The belief that evolved traits are unchangeable (biological determinism) is false. Poor eyesight is genetic but easily fixed with glasses. Conversely, the inefficient QWERTY keyboard layout, a learned behavior, is extremely difficult to change due to collective habit, demonstrating that 'learned' does not mean 'easy to change'.
Emotions are not universal but culturally scripted. When an immigrant's emotional responses don't align with the majority culture's norms, it can be misinterpreted, leading to negative consequences like being passed over for promotions, social exclusion, and poorer school performance.
An emotion word like 'anger' doesn't refer to a single internal feeling but is a label for a collection of social episodes typical for that emotion in a culture. For example, Japanese 'ikari' often involves understanding the other person, while American 'anger' involves opposition and asserting injustice.
The concept of a universal "mating market" is flawed because attractiveness is highly subjective. As people get to know each other, their agreement on who is desirable drops to a mere 53%, barely better than chance. One person's '10' is unlikely to be someone else's.
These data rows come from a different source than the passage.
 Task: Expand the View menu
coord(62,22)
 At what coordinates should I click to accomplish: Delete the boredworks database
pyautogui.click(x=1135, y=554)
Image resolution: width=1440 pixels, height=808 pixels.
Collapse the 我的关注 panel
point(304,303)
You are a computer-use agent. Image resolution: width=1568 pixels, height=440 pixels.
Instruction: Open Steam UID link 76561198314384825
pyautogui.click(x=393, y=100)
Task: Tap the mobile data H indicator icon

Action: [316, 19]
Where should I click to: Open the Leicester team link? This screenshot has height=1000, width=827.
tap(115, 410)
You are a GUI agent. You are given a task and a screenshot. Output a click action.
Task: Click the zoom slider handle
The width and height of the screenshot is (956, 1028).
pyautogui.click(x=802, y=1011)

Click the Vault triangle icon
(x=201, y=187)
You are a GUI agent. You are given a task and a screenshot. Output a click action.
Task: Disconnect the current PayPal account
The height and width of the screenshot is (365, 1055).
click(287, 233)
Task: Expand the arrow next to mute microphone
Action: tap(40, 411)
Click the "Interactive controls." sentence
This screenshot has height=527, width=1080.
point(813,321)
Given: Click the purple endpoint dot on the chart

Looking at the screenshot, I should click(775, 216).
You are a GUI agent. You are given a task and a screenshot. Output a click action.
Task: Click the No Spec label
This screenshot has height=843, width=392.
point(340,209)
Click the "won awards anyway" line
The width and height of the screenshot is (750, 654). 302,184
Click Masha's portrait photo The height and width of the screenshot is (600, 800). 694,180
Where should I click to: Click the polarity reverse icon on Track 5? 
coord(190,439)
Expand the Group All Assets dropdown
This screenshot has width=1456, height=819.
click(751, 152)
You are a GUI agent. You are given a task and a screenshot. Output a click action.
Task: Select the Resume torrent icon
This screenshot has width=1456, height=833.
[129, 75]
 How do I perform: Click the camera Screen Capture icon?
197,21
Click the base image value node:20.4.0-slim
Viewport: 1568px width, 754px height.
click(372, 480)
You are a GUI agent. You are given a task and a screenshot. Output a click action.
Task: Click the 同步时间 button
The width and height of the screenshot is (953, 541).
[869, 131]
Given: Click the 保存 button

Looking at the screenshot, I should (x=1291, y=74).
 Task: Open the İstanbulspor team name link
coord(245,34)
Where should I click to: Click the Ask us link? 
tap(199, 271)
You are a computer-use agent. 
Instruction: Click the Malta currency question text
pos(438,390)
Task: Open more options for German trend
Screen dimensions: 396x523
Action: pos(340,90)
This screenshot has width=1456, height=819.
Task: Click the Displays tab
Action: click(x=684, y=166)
While surveys show women rate ambition in partners higher than men do, behavioral studies like speed dating reveal both genders equally prefer ambitious partners, choosing them 60% of the time. What people say they want versus what they actually choose are two different things.
Despite claims from dating apps, machine learning and similarity matching fail to predict romantic compatibility. Compatibility isn't about finding a perfect match based on pre-existing traits; it's about actively building a unique "tiny culture" of rituals, jokes, and shared history together over time.